Developer Platforms Mostly Fail On Friction
Most platform products lose in the first hour, not in the roadmap review.
Most platform teams spend a lot of time talking about gaps in capability.
Some of that is real. A missing primitive can absolutely block adoption. But a lot of platform products do not lose because they are missing one dramatic feature. They lose because the first hour is messy, the docs are thin in the wrong places, the errors are hard to reason about, and the operator only finds the important limit after they hit it.
That kind of friction is easy to underweight because none of it sounds strategic on its own.
Bad install flow.
Slow feedback loop.
Weak examples.
Too many choices before the user has enough context to make one.
None of those become a keynote slide, but together they decide whether a product feels trustworthy.

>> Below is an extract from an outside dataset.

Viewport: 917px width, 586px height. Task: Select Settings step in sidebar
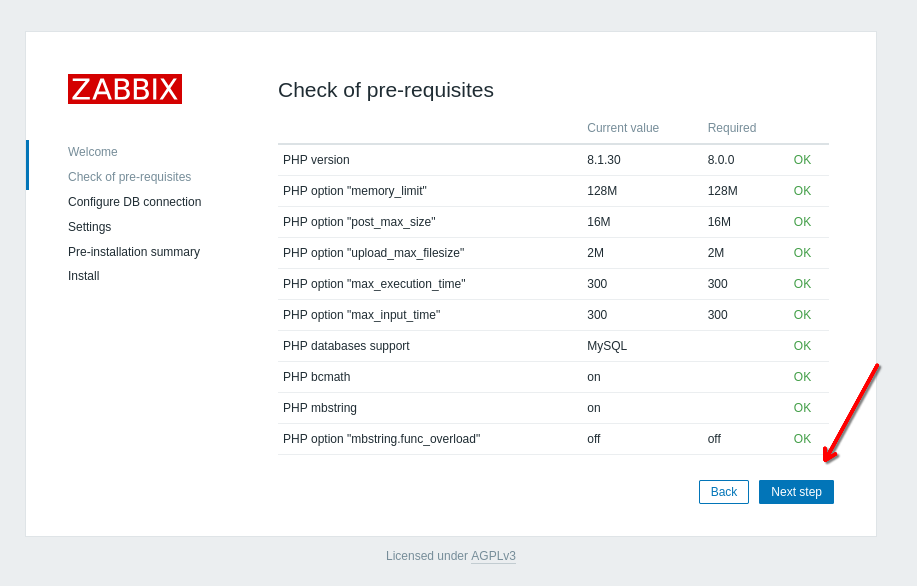(89, 227)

I have seen this especially in infrastructure and developer platforms. Teams sometimes assume that if the architecture is solid enough, users will push through a rough edge or two. Some will. Most will not. They compare your product to the smoothest tool they used recently, not to the complexity chart in your roadmap doc.

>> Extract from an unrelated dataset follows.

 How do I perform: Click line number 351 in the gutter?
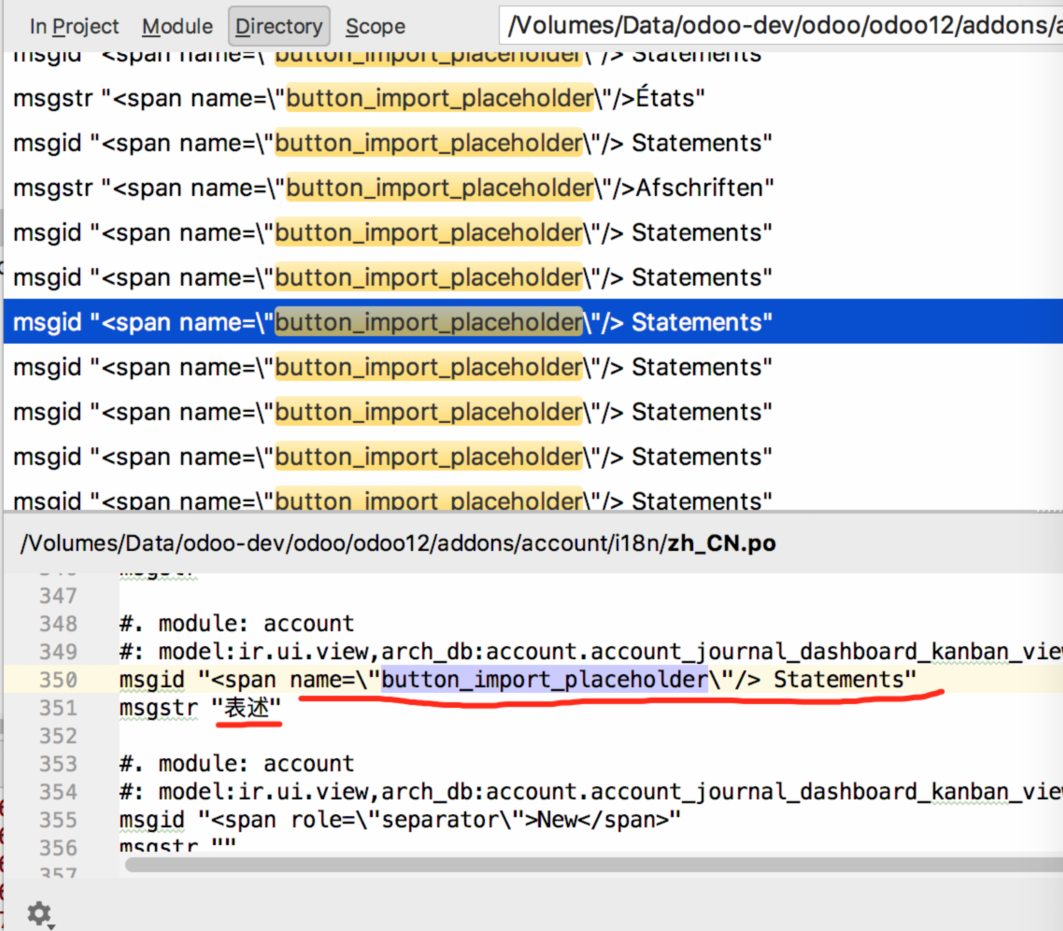coord(60,707)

There is also a sequencing problem here. Teams often try to answer low adoption with more surface area. They add options, integration points, and advanced controls before they have made the basic path feel steady. The result is a platform that is technically richer and practically harder to approach.
If I had to compress this into one rule, it would be this: fix the first hour before you expand the fifth.
Good platform work is often less about saying yes to more things and more about removing the wrong decisions from the wrong moment.